** What the task requires **
Each line of the records needs to be written out exactly, with any image left out.

START Data

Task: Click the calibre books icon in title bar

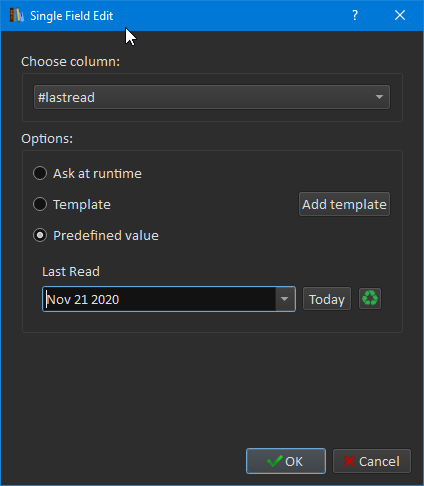Action: click(x=17, y=15)
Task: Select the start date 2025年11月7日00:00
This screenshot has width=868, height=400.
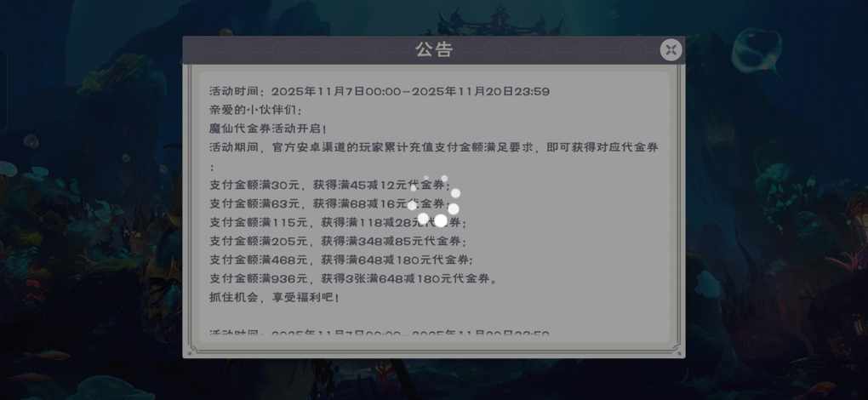Action: (336, 92)
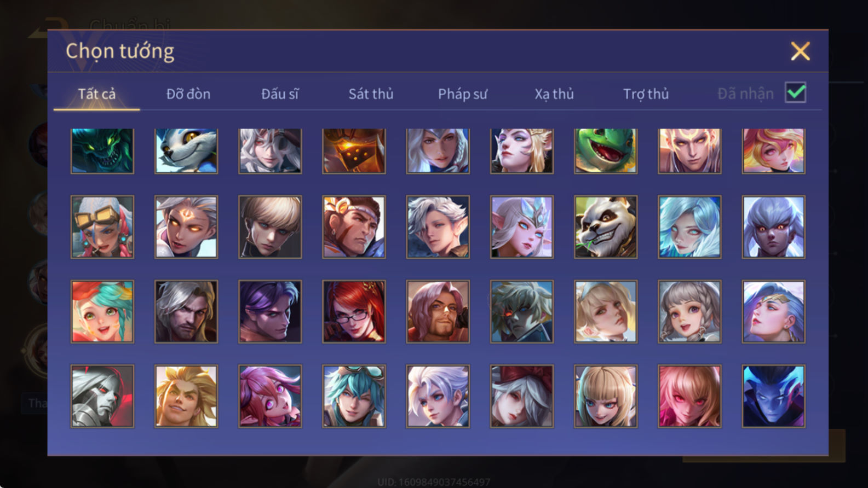Choose the spiky blond grinning hero
The height and width of the screenshot is (488, 868).
(186, 396)
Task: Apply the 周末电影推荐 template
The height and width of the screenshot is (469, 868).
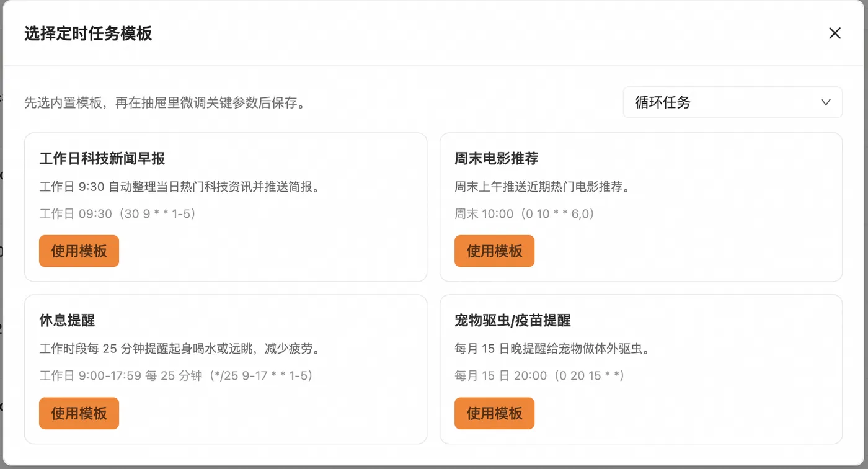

END Data

** Answer box **
Task: Click the calibre books icon in title bar

Action: click(x=17, y=15)
Task: Select the start date 2025年11月7日00:00
This screenshot has width=868, height=400.
Action: (336, 92)
Choose the spiky blond grinning hero
The height and width of the screenshot is (488, 868).
(186, 396)
Task: Apply the 周末电影推荐 template
The height and width of the screenshot is (469, 868).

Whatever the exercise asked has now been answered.